Scientific classification
- Kingdom: Animalia
- Phylum: Chordata
- Class: Actinopterygii
- Order: Siluriformes
- Family: Mochokidae
- Genus: Synodontis
- Species: S. nebulosus
- Binomial name: Synodontis nebulosus Peters, 1852

= Synodontis nebulosus =

- Genus: Synodontis
- Species: nebulosus
- Authority: Peters, 1852
- Conservation status: LC

Species of fish

Synodontis nebulosus, known as the cloudy squeaker, or clouded squeaker, is a species of upside-down catfish that is native to the lower Zambezi River basin of Malawi, Mozambique, Zambia and Zimbabwe. It was first described by German naturalist and explorer Wilhelm Peters in 1852, from a specimen collected in the Zambezi River at Tete, Mozambique. The species name nebulosus is derived from the Latin word nebulosus, meaning "foggy", "cloudy", or "full of mist".

== Description ==
Like all members of the genus Synodontis, S. nebulosus has a strong, bony head capsule that extends back as far as the first spine of the dorsal fin. The head contains a distinct narrow, bony, external protrusion called a humeral process. The shape and size of the humeral process help to identify the species. In S. nebulosus, the humeral process is as broad as it is wide, with a pointed back end.

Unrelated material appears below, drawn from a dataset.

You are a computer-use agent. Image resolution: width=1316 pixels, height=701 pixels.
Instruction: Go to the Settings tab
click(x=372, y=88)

The fish has three pairs of barbels. The maxillary barbels are on located on the upper jaw, and two pairs of mandibular barbels are on the lower jaw. The maxillary barbel is long and straight without any branches, without a membrane at the base. It extends to a length a little shorter than the head. The outer pair of mandibular barbels is about twice the length of the inner pair, and both pairs have short, simple branches, with secondary branches on the inner pair.

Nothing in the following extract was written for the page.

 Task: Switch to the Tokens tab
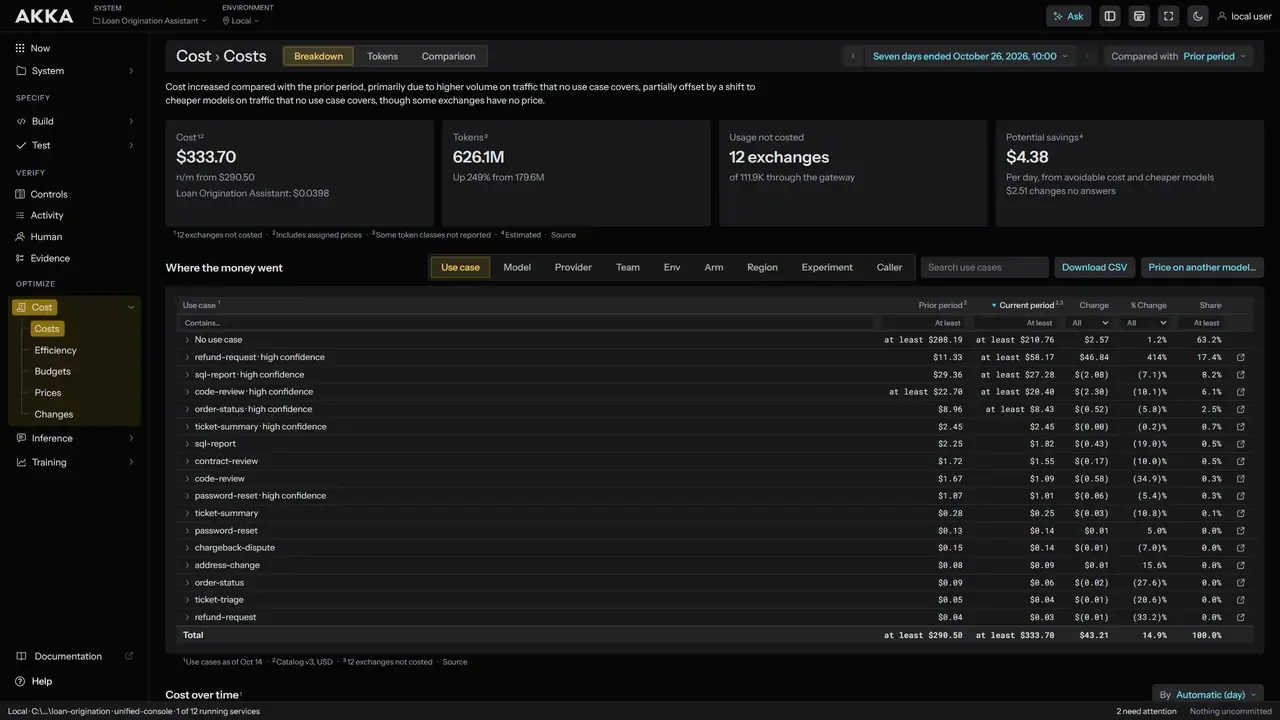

The front edges of the dorsal fins and the pectoral fins of Syntontis species are hardened into stiff spines. In S. nebulosus, the spine of the dorsal fin is slightly shorter than the head, smooth in the front and serrated on the back. The remaining portion of the dorsal fin is made up of seven branching rays. The spine of the pectoral fin about the same size as the dorsal spine, and serrated on both sides. The adipose fin is 5 times as long as it is deep. The anal fin contains four unbranched and eight-branched rays. The tail, or caudal fin, is deeply forked.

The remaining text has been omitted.